The PROTECT IP Act, known as PIPA, yesterday passed through the Senate Judiciary Committee with only minimal changes. The current draft bill is here. The good news is that the approval was quickly met by a much-welcome hold on the legislation from Senator Wyden of Oregon.

Wyden sums up our concerns with the bill very nicely:

At the expense of legitimate commerce, PIPA’s prescription takes an overreaching approach to policing the Internet when a more balanced and targeted approach would be more effective. The collateral damage of this approach is speech, innovation and the very integrity of the Internet.

On the more granular side, we have a few additions to the issues raised in our earlier post about PIPA:

The amended bill versus the bill as introduced

The current amendment includes an especially unfortunate edit that the Senate Judiciary Committee failed to highlight in a summary of changes. PIPA enables both the Attorney General and private parties to bring cases against websites “dedicated to infringing activities.” Under the first version of the bill, if a plaintiff “through due diligence” couldn’t find someone within the United States to sue, the Attorney General but not a private litigant was allowed to pursue a claim directly against the domain name of the site. This kind of action is called in rem and refers to a court’s power to issue orders against property without involvement of the owner or other person related to the property. After yesterday's amendments, PIPA allows private litigants to sue in rem as well. As a general matter, the ability to get court orders against an entire website without the site owner’s prior knowledge, much less ability to protest, in and of itself raises concerns about due process. It also raises First Amendment concerns given that the actions target entire websites, including lawful speech on those sites. Extending this power to private parties increases the likelihood that it will be abused.

DNS implications

When COICA was introduced in the Senate last fall, EFF wrote about its dangerous implications for the Internet’s domain name system (DNS). These remain true for PIPA, despite the removal of a provision that would have required registrars and registries to block domain names pointing to sites “dedicated to infringing activities.” Because blocking via registries and registrars underlies Immigration and Customs Enforcement’s ongoing practice of seizing domain names, taking this device out of PIPA is small gain. The bill will still require targeted DNS server operators like ISPs to prevent an identified domain name from resolving to the domain's IP address, thereby preventing their users from accessing those sites. As a result, the warnings that we and others gave last year about serious security vulnerabilities and a fractured Internet are unchanged.

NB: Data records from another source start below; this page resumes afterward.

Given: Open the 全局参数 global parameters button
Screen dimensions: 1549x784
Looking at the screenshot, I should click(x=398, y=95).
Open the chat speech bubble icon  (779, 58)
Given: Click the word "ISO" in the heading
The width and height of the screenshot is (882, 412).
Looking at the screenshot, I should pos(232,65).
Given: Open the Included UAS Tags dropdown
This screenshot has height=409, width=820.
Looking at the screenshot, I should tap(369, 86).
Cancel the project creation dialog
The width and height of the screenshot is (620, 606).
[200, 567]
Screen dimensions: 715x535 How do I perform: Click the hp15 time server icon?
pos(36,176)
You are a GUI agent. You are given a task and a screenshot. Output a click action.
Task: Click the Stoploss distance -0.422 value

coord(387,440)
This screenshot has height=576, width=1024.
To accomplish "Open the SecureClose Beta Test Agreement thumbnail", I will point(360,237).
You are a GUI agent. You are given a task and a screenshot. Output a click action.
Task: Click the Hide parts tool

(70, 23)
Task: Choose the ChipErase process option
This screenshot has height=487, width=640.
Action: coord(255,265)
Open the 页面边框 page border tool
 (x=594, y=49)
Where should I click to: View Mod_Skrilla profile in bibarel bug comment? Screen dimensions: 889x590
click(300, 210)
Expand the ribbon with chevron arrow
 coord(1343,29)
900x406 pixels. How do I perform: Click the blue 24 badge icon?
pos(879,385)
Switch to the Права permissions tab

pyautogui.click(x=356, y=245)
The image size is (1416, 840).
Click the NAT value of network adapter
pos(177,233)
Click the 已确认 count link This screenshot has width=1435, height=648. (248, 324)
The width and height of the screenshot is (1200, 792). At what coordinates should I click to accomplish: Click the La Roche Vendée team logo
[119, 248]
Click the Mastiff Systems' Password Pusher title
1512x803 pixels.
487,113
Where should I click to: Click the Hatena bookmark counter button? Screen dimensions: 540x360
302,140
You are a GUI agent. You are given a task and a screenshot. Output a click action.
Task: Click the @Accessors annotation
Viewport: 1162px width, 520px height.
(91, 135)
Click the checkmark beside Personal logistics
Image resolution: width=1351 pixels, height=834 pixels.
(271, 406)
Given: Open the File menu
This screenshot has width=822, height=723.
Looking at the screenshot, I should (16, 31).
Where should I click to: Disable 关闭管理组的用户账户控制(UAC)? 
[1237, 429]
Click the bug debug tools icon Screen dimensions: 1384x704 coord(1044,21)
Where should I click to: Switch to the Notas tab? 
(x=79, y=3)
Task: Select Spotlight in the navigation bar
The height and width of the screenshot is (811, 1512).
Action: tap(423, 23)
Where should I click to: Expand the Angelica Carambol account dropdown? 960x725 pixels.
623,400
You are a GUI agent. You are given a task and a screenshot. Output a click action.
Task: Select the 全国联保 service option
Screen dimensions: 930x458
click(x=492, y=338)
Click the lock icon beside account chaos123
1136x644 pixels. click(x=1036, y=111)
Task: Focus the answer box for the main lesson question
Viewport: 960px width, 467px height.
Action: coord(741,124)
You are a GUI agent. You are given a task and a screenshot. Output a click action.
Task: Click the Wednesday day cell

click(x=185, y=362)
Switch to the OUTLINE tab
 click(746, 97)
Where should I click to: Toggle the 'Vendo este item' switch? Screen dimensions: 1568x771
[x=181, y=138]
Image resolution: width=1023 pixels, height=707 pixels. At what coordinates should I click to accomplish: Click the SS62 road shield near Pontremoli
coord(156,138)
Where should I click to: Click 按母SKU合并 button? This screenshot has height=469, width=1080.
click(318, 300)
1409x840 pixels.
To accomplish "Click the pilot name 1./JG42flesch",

But the new bill goes even further. Where COICA didn't bother to define “domain name system server," PIPA says this:

the term “domain name system server” means a server or other mechanism used to provide the Internet protocol address associated with a domain name

The inclusion of the words “or other mechanism” vastly increases the potential scope of the definition, at the risk of extreme and unintended consequences. The term could sweep in, for example, operating systems, email clients, web clients, routers, and a host of other technology. This may be a simple blunder due to technical ignorance on the part of the drafters, defining “server” so broadly as to mean effectively “client.” If so, that’s troubling enough. If not, this bill has even more grave implications for the health of the network than we thought.